Neurosci Lett. 2017 Dec 02;:

Authors: Alda M, Manchia M

Abstract
Bipolar disorder (BD) is one of the most serious psychiatric disorders. The rates of disability, the risk of suicide attempts and their high lethality, as well as frequent and severe psychiatric and medical comorbidities, put it among the major causes of mortality and disability worldwide. At the same time, many patients can do well when treated properly. In this review, we focus on those aspects of the clinical care that offer the potential of individualized approach, in the context of the recent technology driven advances in the comprehension of the neurobiological underpinnings of BD. We first review those clinical and biological factors that can help identifying individuals at high risk of developing BD. Among these are a family history of BD and/or completed suicide, prodromal symptoms (in childhood and/or adolescence) such as anxiety and mood lability, early onset, and poor response to antidepressants. Panels of genetic markers are also being studied to identify subjects at risk for BD. Further, neuroimaging studies have found an increased gray matter density in the right Inferior Frontal Gyrus (rIFG) as a possible risk marker of BD. We then examine clinical factors that influence the initiation, selection and possibly discontinuation of long-term treatment.

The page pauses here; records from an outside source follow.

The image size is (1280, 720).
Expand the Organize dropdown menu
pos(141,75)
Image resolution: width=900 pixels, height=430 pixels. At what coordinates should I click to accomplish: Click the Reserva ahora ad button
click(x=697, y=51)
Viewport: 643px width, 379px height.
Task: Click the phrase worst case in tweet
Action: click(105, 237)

Lastly, we discuss the risk of side effects in BD, and their relevance for treatment adherence and for treatment monitoring. In summary, we discuss how a personalized approach in BD can be implemented through the identification of specific clinical and molecular predictors. We show that the realization of a personalized management of BD is not only of a theoretical value, but has substantial clinical repercussions, resulting in a significant reduction of the long-term morbidity and mortality associated to BD.